Record excerpts >>
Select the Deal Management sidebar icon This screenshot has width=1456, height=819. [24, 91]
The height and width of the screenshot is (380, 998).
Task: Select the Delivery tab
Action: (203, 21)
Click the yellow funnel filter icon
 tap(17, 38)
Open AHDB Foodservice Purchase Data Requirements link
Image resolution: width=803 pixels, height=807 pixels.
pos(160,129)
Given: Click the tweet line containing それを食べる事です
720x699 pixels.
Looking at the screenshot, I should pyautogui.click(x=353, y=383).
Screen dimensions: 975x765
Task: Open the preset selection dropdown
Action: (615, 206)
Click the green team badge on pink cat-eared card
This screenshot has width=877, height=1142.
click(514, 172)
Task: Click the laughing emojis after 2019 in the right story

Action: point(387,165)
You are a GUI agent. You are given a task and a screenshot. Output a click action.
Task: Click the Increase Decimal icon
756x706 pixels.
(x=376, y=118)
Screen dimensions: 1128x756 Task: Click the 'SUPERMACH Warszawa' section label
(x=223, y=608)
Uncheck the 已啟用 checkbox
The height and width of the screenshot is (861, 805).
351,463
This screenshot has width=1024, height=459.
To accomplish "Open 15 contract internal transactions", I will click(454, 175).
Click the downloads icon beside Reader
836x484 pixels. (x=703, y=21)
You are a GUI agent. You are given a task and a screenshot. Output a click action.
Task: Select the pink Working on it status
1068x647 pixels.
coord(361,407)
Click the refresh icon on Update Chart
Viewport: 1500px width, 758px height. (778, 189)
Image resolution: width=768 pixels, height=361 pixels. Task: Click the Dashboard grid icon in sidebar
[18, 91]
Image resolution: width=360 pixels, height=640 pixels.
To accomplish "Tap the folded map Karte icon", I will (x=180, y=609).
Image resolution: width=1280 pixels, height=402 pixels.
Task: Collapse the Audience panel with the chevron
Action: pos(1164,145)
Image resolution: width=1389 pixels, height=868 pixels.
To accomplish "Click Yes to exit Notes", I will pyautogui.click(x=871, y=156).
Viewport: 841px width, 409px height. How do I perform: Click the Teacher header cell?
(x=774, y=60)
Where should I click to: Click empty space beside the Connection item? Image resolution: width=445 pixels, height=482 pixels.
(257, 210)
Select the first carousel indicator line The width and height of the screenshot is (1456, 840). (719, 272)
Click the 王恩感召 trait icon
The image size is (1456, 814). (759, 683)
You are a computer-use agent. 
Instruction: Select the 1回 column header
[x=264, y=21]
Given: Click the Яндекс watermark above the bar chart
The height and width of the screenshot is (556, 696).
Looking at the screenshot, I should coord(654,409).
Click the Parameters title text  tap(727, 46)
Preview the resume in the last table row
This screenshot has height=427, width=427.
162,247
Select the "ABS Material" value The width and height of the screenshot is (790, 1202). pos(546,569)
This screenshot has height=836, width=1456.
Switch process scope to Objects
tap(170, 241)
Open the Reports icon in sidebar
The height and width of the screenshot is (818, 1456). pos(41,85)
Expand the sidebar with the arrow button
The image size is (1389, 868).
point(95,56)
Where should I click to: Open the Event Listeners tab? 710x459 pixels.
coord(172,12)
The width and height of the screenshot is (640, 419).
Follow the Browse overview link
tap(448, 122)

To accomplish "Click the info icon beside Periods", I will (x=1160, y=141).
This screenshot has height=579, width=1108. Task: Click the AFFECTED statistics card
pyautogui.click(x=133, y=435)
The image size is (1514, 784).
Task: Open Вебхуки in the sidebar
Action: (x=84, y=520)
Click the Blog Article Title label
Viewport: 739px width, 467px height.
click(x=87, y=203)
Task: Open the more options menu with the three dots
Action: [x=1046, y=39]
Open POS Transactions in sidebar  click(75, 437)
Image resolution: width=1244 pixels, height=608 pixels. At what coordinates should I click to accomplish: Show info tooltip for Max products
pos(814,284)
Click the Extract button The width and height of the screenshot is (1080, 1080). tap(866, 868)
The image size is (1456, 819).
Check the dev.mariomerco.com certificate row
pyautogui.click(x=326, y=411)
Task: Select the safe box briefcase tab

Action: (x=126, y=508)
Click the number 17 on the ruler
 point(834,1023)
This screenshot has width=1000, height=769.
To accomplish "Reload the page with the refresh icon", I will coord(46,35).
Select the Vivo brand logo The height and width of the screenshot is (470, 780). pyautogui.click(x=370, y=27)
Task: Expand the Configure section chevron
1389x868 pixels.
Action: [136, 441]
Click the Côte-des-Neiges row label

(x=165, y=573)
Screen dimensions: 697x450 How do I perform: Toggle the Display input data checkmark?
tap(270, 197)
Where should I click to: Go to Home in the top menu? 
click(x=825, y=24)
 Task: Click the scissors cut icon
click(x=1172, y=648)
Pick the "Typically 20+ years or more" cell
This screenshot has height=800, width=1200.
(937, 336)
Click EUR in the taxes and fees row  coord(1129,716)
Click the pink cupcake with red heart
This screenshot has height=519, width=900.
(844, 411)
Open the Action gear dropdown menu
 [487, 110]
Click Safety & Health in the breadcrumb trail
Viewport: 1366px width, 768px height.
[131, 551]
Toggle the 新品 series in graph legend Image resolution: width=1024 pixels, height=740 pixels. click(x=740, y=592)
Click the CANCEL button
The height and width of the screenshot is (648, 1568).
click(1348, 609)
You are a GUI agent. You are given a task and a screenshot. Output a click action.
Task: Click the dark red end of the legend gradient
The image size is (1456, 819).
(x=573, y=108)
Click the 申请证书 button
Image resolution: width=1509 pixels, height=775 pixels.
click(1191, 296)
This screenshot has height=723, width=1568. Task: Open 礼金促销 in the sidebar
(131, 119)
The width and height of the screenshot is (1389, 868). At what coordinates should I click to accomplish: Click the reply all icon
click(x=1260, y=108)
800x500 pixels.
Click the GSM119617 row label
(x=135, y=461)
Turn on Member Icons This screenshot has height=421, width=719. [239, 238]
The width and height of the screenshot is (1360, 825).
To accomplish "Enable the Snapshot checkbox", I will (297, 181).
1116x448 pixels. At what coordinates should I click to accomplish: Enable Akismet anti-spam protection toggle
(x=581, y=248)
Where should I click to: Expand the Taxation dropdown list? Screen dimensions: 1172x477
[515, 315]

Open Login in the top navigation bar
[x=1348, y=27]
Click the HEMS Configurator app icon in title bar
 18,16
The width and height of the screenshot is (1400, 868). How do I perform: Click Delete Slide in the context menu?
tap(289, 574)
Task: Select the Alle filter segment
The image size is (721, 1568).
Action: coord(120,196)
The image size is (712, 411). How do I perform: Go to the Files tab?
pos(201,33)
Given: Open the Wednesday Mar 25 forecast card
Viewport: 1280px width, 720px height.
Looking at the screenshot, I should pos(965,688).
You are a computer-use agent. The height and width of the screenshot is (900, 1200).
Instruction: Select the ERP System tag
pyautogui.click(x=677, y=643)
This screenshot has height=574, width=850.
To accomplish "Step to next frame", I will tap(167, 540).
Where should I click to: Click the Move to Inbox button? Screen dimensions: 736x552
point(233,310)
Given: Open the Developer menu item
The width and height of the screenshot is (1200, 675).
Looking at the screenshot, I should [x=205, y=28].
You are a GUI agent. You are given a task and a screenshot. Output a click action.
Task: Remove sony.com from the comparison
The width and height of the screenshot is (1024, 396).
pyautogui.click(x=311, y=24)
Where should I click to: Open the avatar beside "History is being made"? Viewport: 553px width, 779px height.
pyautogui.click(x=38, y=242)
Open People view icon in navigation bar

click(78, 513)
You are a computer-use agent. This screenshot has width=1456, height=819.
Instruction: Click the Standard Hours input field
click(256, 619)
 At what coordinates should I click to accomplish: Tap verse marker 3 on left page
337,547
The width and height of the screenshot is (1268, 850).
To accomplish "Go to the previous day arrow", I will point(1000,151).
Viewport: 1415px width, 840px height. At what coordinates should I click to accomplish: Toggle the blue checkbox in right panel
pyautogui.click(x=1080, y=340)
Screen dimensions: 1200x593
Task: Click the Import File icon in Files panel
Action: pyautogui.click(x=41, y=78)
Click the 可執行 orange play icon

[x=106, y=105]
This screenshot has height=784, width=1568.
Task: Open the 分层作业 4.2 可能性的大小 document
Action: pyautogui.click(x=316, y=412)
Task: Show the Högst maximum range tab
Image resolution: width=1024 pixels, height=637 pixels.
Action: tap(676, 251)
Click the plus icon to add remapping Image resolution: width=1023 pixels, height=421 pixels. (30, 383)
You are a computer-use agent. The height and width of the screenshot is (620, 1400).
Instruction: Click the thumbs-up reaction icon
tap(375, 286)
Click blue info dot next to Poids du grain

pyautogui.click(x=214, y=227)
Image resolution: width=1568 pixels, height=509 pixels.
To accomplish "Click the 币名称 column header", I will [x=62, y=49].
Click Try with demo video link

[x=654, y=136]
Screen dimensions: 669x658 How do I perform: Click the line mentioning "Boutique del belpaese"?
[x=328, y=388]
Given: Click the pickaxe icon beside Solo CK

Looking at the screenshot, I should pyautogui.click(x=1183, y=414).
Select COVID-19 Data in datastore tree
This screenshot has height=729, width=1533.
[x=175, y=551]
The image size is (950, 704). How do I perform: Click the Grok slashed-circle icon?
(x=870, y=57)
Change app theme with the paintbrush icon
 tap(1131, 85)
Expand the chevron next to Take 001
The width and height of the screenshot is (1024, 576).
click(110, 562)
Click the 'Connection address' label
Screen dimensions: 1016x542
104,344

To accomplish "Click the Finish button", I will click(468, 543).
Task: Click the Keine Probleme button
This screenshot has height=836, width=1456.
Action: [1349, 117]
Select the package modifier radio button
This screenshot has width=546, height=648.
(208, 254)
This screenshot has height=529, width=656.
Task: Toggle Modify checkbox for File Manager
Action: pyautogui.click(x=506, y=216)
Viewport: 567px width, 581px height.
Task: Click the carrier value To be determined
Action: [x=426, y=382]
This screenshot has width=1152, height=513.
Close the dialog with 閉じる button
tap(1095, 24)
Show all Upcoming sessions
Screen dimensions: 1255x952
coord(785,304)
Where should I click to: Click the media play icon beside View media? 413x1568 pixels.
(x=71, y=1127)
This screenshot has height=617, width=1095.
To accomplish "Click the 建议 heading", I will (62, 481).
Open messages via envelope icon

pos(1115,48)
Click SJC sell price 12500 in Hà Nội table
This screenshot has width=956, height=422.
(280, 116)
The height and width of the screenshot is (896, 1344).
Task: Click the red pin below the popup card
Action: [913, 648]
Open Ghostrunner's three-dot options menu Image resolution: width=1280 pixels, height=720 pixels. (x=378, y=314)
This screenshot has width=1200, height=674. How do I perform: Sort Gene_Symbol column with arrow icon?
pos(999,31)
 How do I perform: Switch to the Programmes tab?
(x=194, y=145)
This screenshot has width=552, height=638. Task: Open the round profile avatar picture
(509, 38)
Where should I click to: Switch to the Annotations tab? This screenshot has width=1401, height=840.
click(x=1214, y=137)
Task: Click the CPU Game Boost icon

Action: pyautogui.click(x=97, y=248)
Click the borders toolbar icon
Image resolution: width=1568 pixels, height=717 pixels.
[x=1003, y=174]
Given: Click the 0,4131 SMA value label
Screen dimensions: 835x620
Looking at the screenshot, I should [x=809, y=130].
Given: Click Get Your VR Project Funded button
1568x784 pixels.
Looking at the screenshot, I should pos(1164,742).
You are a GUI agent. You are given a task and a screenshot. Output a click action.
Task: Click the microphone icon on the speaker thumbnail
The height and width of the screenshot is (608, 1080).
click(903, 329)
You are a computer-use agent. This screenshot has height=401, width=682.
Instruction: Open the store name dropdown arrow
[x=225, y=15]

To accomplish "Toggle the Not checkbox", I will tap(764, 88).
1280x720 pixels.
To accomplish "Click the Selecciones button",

Exercise instructions >> Rewrite the entries from the line containing "Click the plus" through the line containing "[x=328, y=388]", changing "blue" to "gray" and keeping everything else the same.

Answer to this task >>
Click the plus icon to add remapping Image resolution: width=1023 pixels, height=421 pixels. (30, 383)
You are a computer-use agent. The height and width of the screenshot is (620, 1400).
Instruction: Click the thumbs-up reaction icon
tap(375, 286)
Click gray info dot next to Poids du grain

pyautogui.click(x=214, y=227)
Image resolution: width=1568 pixels, height=509 pixels.
To accomplish "Click the 币名称 column header", I will [x=62, y=49].
Click Try with demo video link

[x=654, y=136]
Screen dimensions: 669x658 How do I perform: Click the line mentioning "Boutique del belpaese"?
[x=328, y=388]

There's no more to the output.